Facebook IV Winner's Interview: 1st place, Peter Best (aka fakeplastictrees)

Peter Best (aka fakeplastictrees) took 1st place in Human or Robot?, our fourth Facebook recruiting competition. Finishing ahead of 984 other data scientists, Peter ignored early results from the public leaderboard and stuck to his own methodology (which involved removing select bots from the training set). In this blog, he shares what led to this winning approach and how the competition helped him grow as a data scientist.

The Basics

What was your background prior to entering this challenge?

After studying chemistry for my first degree, I worked for twenty years in quantitative asset management culminating in being a partner in my own firm. After this, I went back to university to obtain a second degree, in maths this time. Recently, I have been looking for the right project to commit to. My programming experience extends all the way back to a ZX81. Whilst I would never describe myself as a professional programmer, I seem to be able to program.

Kaggle profile for Peter Best (aka fakeplastictrees)

How did you get started competing on Kaggle?

With all my experience, I decided my area of greatest interest lay in analysing complex data. I also quickly realised that my coding skills were from the previous century and thus I opted to learn python. Perhaps the best way to learn a programming language is to actually do something in it and this led me to Kaggle.

Peter's top competition finishes

Do you have any prior experience or domain knowledge that helped you succeed in this competition?

Not really. Financial markets are somewhat like auctions and the people who work in financial markets are somewhat like bots (occasionally!), but I don’t think I used any specialist knowledge in this competition. Many examples of data analysis have similarities despite relating to completely different fields.

## Exercise set
A. Revise the Peter Best interview, starting at "Not really. Financial" and ending at "completely different fields.", with "auctions" changed to "marketplaces".
B. List every question that the Peter Best interview puts to him.
C. Carry on the Peter Best interview from the point where it stops.
The rows below have nothing to do with the interview.

## Dataset excerpts
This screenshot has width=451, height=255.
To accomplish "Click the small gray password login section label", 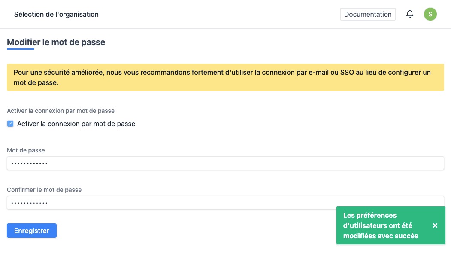I will (x=61, y=111).
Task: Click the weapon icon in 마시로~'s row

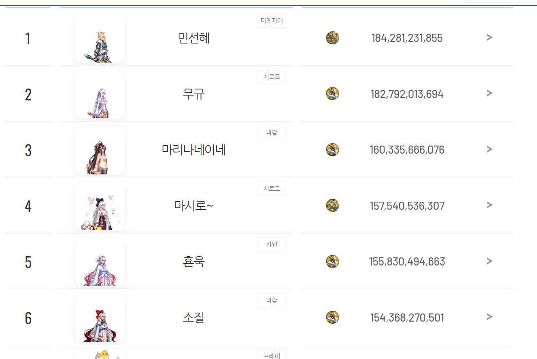Action: tap(333, 205)

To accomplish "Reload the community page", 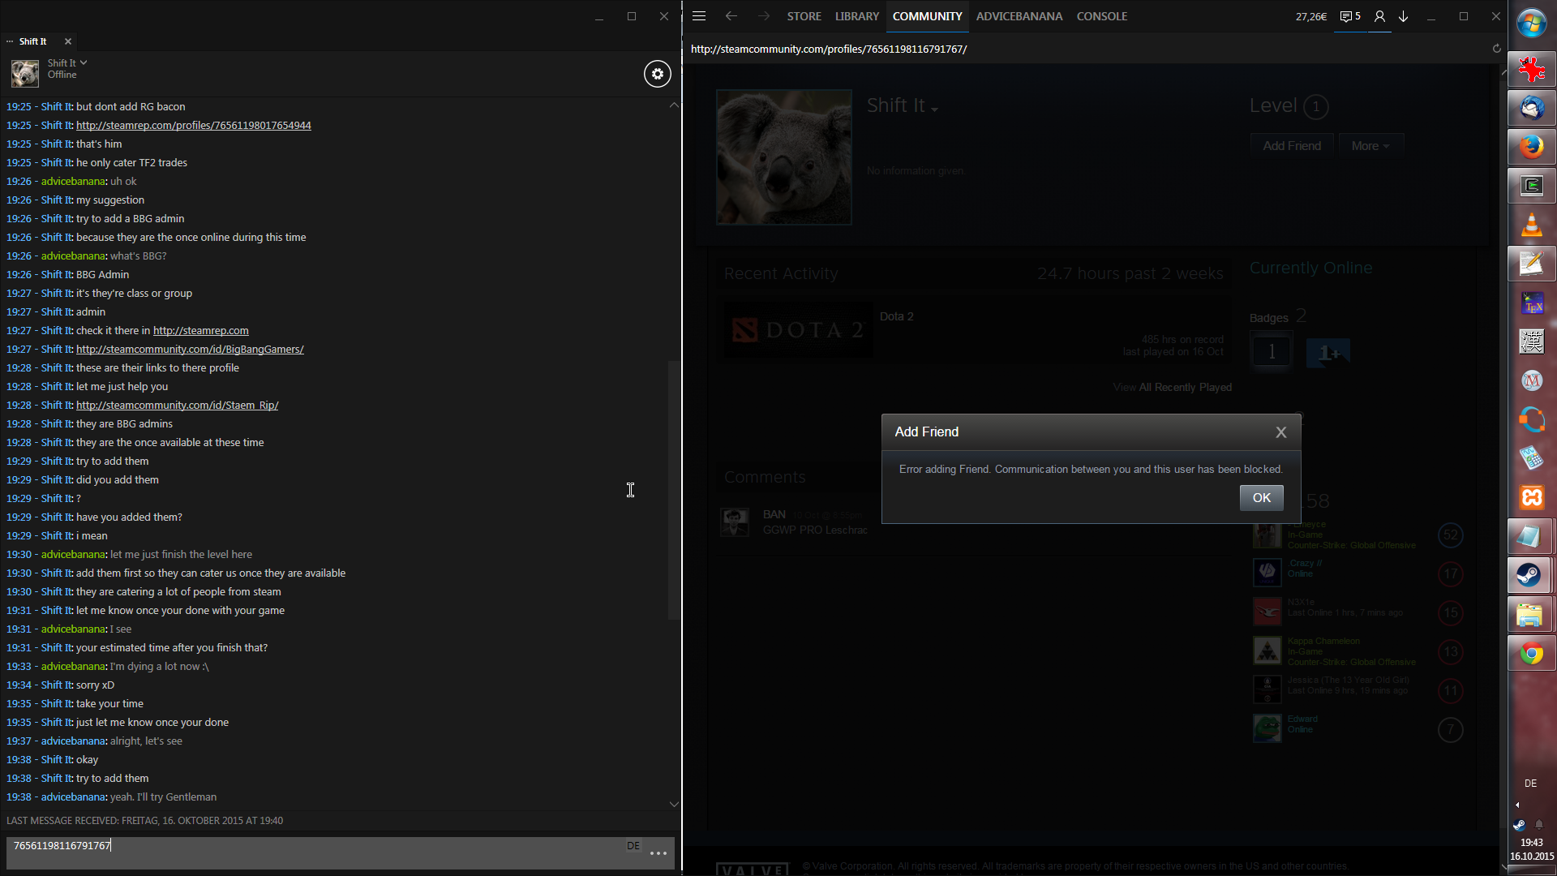I will pos(1497,49).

## Task-by-task answers
A.
Not really. Financial markets are somewhat like marketplaces and the people who work in financial markets are somewhat like bots (occasionally!), but I don’t think I used any specialist knowledge in this competition. Many examples of data analysis have similarities despite relating to completely different fields.

B.
- What was your background prior to entering this challenge?
- How did you get started competing on Kaggle?
- Do you have any prior experience or domain knowledge that helped you succeed in this competition?

C.
What made you decide to enter this competition?

The key to this competition looked like it was going to be feature engineering, something I regard as a strength. In addition, the size of the data set was small enough to manage easily on my Mac with short run times.

Let's Get Technical

What preprocessing and supervised learning methods did you use?

Most features were composed by manipulating the data in the bids database then transferring some aggregate measure into a smaller database uniquely indexed by bidder. This smaller database was then used as input to a boosted trees model.

What was your most important insight into the data?

As soon as I started doing some cross-validation on an early version of my model, I found that the statistical error on the estimate of the Area Under the ROC Curve (the evaluation metric used in the competition) was going to be quite high. This led me to undertake extensive resampling in my cross-validation to ensure my estimate of the AUC was accurate enough to base decisions upon. In addition, it suggested that the public leaderboard score was likely to be a poor guide to the eventual private leaderboard score and it was going to be much better to trust my own cross-validation. As a consequence of this I only actually submitted three entries into the competition.

Were you surprised by any of your findings?

One of the most straightforward features to envisage was simply the number of bids made by each bidder. Ex ante, one could suppose that a bot could place far more bids than the average human. When a histogram of the number of bids placed by each bot was considered, however, there was a striking anomaly. Five bots were identified as having only one bid each in the data set, which looks unusual in the distribution, as shown.

Having only one bid per bot suggests that either there are some links with other bots in the data or that they have been labelled as bots using data which we don’t know. Investigation yielded no obvious links to other bots and the latter point implies that the data from these bots won’t generalise well to a different data set. Thus, the algorithms that I used may be negatively affected by trying to learn from these bot examples. I decided then to create a solution that removed these five observations from the training data set and submitted this as one of my two selected entries. It was this entry that won the competition.

Also, note that this picture was on the home page of the competition. There are five bots! Was it a clue?

Which tools did you use?

I did everything in python, using the excellent Scikit-learn package for the boosted trees algorithm.

How did you spend your time on this competition?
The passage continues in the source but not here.